Sean Penn, le philanthrope
Sur les hauteurs, dans le secteur de Pétionville, l'unique golf de neuf trous du pays accueille 55.000 déplacés. Son propriétaire s'est laissé envahir. Le camp est une ville dans la ville. Il est entouré de grillages et son accès routier est fermé par une barrière. C'est le domaine de Sean Penn. L'acteur américain, qui réside souvent avec son équipe dans une maison du voisinage, s'implique fortement sur le terrain. Son ONG, J/P HRO, fondée après le tremblement de terre, est couverte de louanges par les diplomates. Le pari n'était pas gagné d'avance. Sean Penn avait débarqué d'un avion-cargo six jours après le séisme, son pistolet Glock en évidence à la ceinture.

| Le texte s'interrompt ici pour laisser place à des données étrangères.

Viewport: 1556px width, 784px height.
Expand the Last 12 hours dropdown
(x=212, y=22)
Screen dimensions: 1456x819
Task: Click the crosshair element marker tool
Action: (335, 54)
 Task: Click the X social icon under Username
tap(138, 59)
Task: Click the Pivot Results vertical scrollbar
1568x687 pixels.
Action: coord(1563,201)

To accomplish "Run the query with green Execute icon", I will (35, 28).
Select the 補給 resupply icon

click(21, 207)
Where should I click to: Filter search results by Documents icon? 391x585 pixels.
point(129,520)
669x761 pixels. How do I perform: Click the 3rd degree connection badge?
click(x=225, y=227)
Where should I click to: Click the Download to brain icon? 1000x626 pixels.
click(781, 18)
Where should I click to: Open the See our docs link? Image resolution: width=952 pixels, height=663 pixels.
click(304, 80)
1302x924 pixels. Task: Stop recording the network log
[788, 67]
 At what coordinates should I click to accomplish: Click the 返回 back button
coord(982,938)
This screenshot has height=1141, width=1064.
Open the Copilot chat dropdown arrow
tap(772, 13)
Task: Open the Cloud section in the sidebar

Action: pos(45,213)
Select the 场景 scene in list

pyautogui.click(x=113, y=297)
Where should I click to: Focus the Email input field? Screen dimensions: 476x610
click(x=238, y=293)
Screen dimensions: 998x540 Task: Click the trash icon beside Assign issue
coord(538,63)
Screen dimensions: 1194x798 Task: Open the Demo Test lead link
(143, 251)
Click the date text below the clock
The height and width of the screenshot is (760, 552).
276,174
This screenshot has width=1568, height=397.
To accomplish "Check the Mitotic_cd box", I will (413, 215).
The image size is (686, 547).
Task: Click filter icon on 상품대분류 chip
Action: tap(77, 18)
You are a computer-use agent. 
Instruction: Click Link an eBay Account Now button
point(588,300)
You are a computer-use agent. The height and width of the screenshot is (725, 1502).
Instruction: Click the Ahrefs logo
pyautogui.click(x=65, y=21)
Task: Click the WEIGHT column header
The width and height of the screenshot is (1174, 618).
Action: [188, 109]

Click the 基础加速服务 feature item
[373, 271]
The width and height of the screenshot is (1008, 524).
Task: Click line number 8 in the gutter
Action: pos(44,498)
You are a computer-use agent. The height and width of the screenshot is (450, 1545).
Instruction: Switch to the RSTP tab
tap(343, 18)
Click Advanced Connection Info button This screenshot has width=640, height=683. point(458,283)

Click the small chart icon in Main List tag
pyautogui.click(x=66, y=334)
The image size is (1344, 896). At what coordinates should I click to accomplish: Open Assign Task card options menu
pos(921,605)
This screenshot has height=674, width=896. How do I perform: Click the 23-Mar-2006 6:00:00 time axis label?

Il semblait venu pour un show. L'aventure l'a transformé en manager philanthropique. Son personnel traverse en Jeep l'interminable campement de tentes aux allées creusées de tranchées pour évacuer les eaux les jours de fortes pluies. «On est dans une période intermédiaire. La tâche est colossale pour reloger les gens chez eux. On s'organise au mieux pour qu'il n'y ait pas dans le camp de misère abjecte», explique Félix Véronneau, le directeur des opérations de J/P HRO.
Un bureau de vote a été installé sur place pour les élections, mais les candidats ne sont pas passés pour faire campagne. En attendant le vote, le dispensaire tourne à plein régime. Des malades du choléra viennent des environs pour se faire soigner. Dans les rues de Pétionville, où les luxueuses villas des riches sont encerclées par les masures des démunis, les passants ne se serrent plus la main par peur d'une éventuelle contagion. Ils se saluent en se frappant poing contre poing. Ils pourraient aussi les serrer de rage, s'ils n'étaient pas si usés.